Impacts of a Teen Pregnancy Prevention Curriculum in Rural Kentucky

Impacts of a Teen Pregnancy Prevention Curriculum in Rural Kentucky

Report describes two-year impacts of the curriculum implemented in rural high schools
Apr 18, 2018

PREP image KYAlthough rural counties have the highest teen birth rates in the United States, teen pregnancy prevention practitioners and researchers have developed and tested relatively few programs for youth in rural areas. To help identify effective pregnancy prevention approaches for these young people, Mathematica, in collaboration with the Kentucky Department of Public Health, conducted a rigorous evaluation of an adapted eight-hour version of Reducing the Risk, a teen pregnancy prevention curriculum. A final report presents two-year impacts of the adapted curriculum, details program costs, and documents the study methods. The research is part of a multicomponent evaluation of the Personal Responsibility Education Program (PREP) led by Mathematica Policy Research for the Administration for Children & Families at the U.S. Department of Health and Human Services. PREP provides federal funding to educate youth on abstinence and contraception.
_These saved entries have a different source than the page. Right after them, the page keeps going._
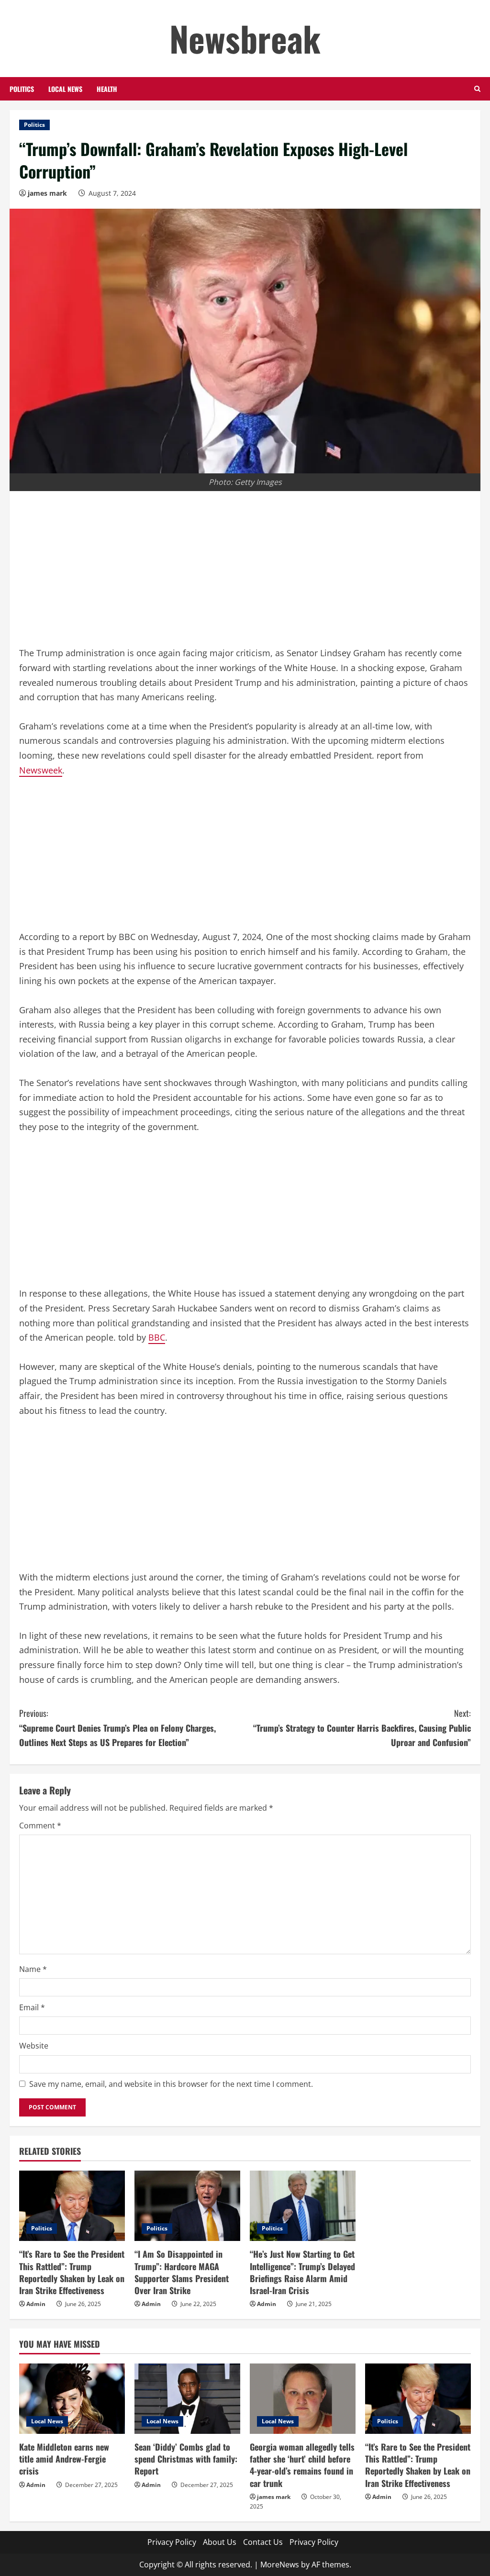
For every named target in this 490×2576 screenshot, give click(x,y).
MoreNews (279, 2564)
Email (32, 2007)
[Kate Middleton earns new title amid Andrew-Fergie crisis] (72, 2398)
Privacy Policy (171, 2542)
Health (107, 89)
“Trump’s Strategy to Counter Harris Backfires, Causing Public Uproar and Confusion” (362, 1727)
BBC (156, 1337)
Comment (40, 1825)
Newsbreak (245, 38)
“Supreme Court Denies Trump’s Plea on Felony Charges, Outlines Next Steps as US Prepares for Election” (117, 1727)
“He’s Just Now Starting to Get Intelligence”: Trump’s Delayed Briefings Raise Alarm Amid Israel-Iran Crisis (302, 2272)
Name (33, 1969)
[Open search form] (477, 88)
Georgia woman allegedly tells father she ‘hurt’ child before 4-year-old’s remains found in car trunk (302, 2465)
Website (33, 2045)
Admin (35, 2304)
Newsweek (40, 770)
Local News (65, 89)
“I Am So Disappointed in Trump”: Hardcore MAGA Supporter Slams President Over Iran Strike (181, 2272)
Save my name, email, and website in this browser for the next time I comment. (171, 2084)
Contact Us (263, 2542)
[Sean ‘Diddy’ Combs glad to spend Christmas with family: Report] (187, 2398)
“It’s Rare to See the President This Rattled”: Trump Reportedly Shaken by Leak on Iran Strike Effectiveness (71, 2272)
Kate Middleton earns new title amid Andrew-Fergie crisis (64, 2459)
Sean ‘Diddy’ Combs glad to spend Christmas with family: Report (185, 2459)
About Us (219, 2542)
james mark (47, 193)
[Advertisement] (245, 575)
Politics (22, 89)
An earlier impact report presented evidence on the program’s effects after one year. That earlier report showed that students in the Reducing the Risk schools had better knowledge of contraception and sexually transmitted infections and expressed greater support when asked about the importance of condom use among sexually active youth. Relative to the standard school curriculum, Reducing the Risk did not change students’ sexual risk behaviors, intentions to have sex, attitudes toward abstinence, or perceived ability to avoid sexual risk behaviors after one year. Another earlier report and accompanying issue brief showed that the program was implemented as intended by trained facilitators from two local health departments.

The new two-year impact report adds a number of key findings:

  • The adapted version of Reducing the Risk led to a sustained increase in students’ knowledge of contraception and sexually transmitted infections after two years, and a longer-term impact on sexual risk behavior had emerged for one subgroup of students.
  • Relative to the standard school curriculum, the adapted version of Reducing the Risk did not change the likelihood of students’ having sex or having sex without a condom in the three months before the two-year follow-up survey for the overall sample.
  • The program did, however, reduce the likelihood of having sex without a condom in the three months before the two-year follow-up survey for the smaller sample of students who were already sexually active before study enrollment.
  • For the overall sample, the program increased students’ knowledge of contraception and sexually transmitted infections relative to the standard school curriculum.
  • After two years, the program did not change students’ attitudes, refusal skills, communication with parents, or intentions regarding sex.
  • The program’s impacts are commensurate with the dosage of programming offered (eight hours) and a modest operational cost of $113 per student.